L’abbé n’hésita pas à l’aborder.

— Mon ami, dit-il, vous venez sans doute à Lourdes pour obtenir une guérison ?

— Je viens par acquit de conscience ; mais je n’espère pas être redressé.

— Pourquoi cela ?

— J’ai déjà adressé mille prières à la Vierge, j’ai fait des neuvaines, j’ai passé des nuits entières au pied des autels, j’ai dit des milliards de chapelets, rien ne m’a réussi.

— Ce n’est pas une raison pour désespérer.

— Je suis allé en pèlerinage à la Salette, je me suis frictionné l’échine avec de l’eau de la source.

— À la Salette ?… Cela ne m’étonne pas que vous n’ayez obtenu aucun résultat !… La Salette, mon ami, est loin de valoir Lourdes.

— Enfin, je vous le répète, je suis venu ici par pur acquit de conscience, mais sans aucun espoir.

Un groupe s’était formé autour des deux interlocuteurs.

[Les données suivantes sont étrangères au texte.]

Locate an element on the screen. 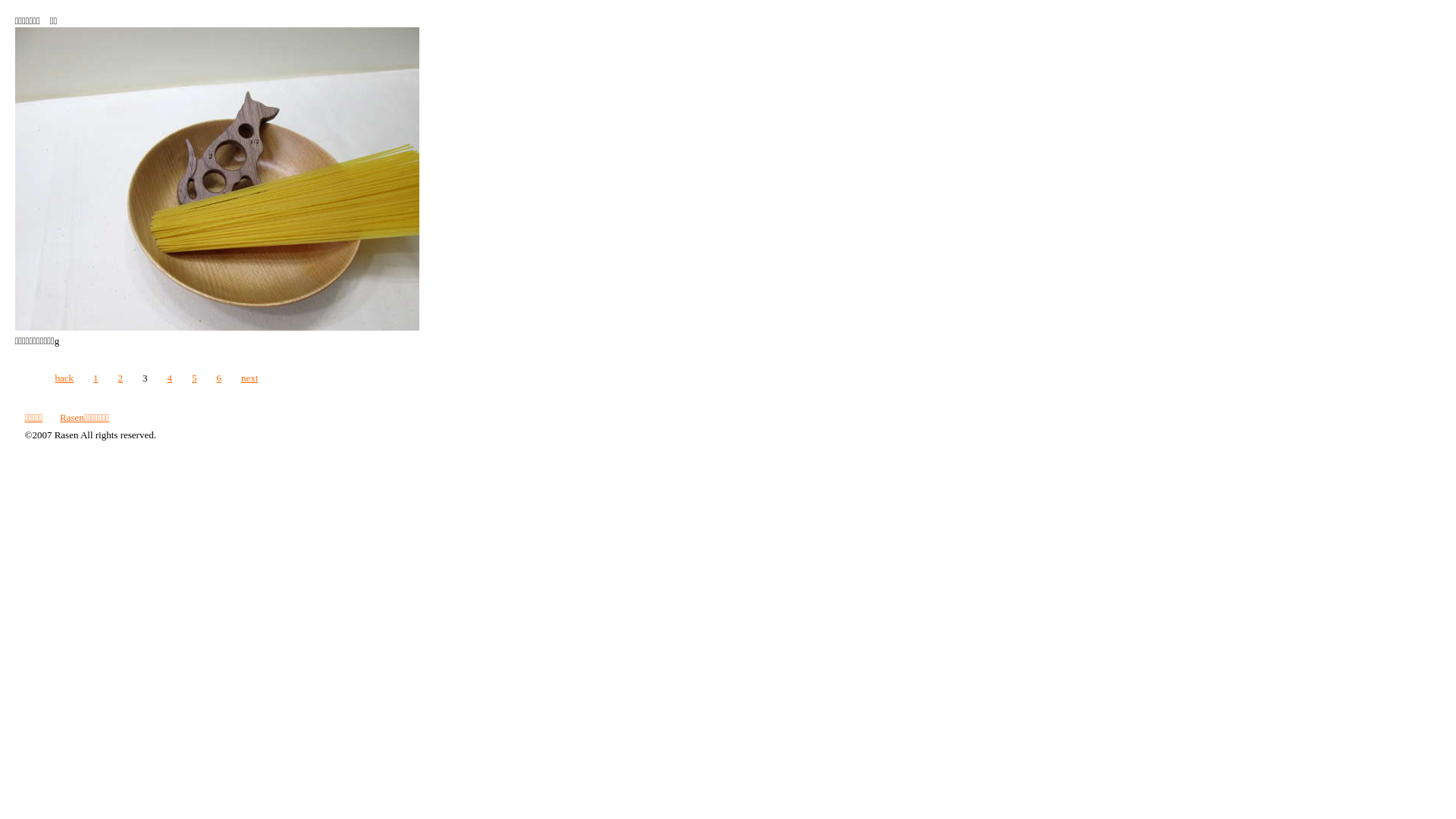 The height and width of the screenshot is (819, 1456). '6' is located at coordinates (218, 376).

Groussofski leva un œil inspiré.

— Avec l’aide de Dieu, dit-il, les miracles auxquels on s’attend le moins arrivent !

— Celui après lequel je soupire n’arrivera pas, hélas ! répondit le bossu d’un air navré.

— Vous n’avez jamais, sans doute, été soutenu dans vos prières par une âme fidèle et compatissante ?

— Non, cela n’est malheureusement que trop vrai.

— Alors, mon ami, je vois pourquoi vous n’avez pas été exaucé. Voulez-vous que nous pliions ensemble ? Je vous offre mon concours dévoué. Deux voix se font toujours mieux entendre qu’une seule.

— Monsieur l’abbé, vous êtes trop bon ; mais votre offre me paraît faite de si bon cœur que je l’accepte.

— Eh bien, nous allons de suite commencer nos invocations.